Validation of DEGs through qRT-PCR analysis
To verify the authenticity of the RNA-seq data, 14 trichome-related genes were selected for validation by qRT-PCR analysis. These genes contained structural genes, TFs as well as stress response genes. We first confirmed our RNA-seq data by qRT-PCR using Lilium pumilum flower bud at 13.5 mm and 33.5 mm in lengths. The expression tendencies of tested genes by qRT-PCR within 13.5 mm flower buds were consistent with the RNA-seq data (Fig. 8). In addition, the expression tendencies within the later stage were also mostly consistent except Cluster-13478.77595 (Fig S4).

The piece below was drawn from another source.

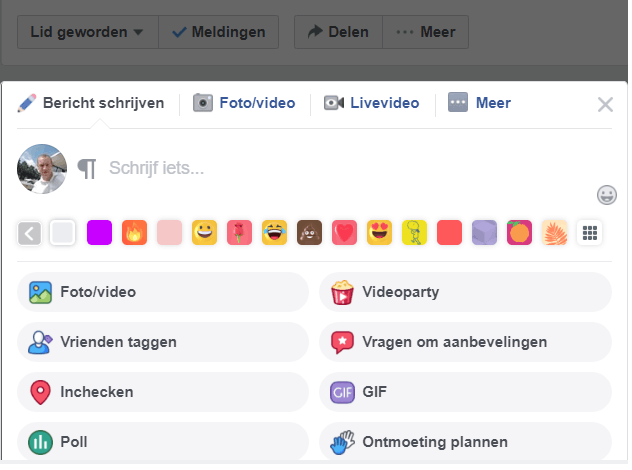632x470 pixels.
Task: Close the post composer dialog
Action: [605, 105]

To further identify candidate genes related to trichome development, we also performed qRT-PCR within two Asiatic lily species, i.e. L. lei (trichome) and L.dav (trichomeless). The expression profiles of the tested genes by qRT-PCR were consistent with RNA-seq data (Fig. 9 and S5). Combining the expression profiles of the homologous gene in Arabidopsis by eFP browser, we identify three uncharacterized candidate genes that may have conserved functions in trichome development in lily and Arabidopsis, i.e. ATP-citrate lyase A-3 (ACLA-3), DNA-DAMAGE-REPAIR/TOLERATION 2 (DRT102) and MYB15 (Fig. S5).